━━ ENTRIES PROVIDED ━━
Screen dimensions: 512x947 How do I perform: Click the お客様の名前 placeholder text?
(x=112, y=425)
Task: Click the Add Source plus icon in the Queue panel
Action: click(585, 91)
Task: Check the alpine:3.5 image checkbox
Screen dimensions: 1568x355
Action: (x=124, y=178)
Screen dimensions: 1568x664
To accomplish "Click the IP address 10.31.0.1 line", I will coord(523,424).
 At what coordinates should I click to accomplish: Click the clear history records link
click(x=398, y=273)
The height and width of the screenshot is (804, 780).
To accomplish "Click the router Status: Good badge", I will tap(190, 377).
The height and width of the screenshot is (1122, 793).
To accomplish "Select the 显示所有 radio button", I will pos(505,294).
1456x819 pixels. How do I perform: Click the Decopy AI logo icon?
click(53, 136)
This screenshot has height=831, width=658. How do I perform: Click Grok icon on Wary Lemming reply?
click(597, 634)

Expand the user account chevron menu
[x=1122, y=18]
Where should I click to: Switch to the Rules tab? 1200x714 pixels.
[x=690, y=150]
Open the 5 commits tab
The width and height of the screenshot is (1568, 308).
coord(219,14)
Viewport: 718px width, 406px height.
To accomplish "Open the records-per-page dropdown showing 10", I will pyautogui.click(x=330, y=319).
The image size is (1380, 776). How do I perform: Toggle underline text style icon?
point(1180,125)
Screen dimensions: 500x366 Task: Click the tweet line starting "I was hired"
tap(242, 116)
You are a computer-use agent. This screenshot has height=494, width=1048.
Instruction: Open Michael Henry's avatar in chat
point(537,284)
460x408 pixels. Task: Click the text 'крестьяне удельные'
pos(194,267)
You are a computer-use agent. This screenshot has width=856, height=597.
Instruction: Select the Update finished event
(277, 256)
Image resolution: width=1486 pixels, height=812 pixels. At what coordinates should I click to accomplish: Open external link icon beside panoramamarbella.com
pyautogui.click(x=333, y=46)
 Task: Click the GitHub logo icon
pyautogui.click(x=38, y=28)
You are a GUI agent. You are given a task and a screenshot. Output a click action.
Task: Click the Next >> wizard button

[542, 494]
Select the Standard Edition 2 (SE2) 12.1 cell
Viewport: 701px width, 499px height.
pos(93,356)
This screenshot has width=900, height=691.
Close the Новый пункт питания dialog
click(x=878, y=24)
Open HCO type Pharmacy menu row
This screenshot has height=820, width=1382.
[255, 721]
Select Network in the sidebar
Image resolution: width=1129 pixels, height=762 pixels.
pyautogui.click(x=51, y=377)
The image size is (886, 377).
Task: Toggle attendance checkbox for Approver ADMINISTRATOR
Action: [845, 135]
━━━
→ **ACTIVITY**
For the word "will", count the lines of the data that contain it and give only the count.

→ **RESULT BELOW**
4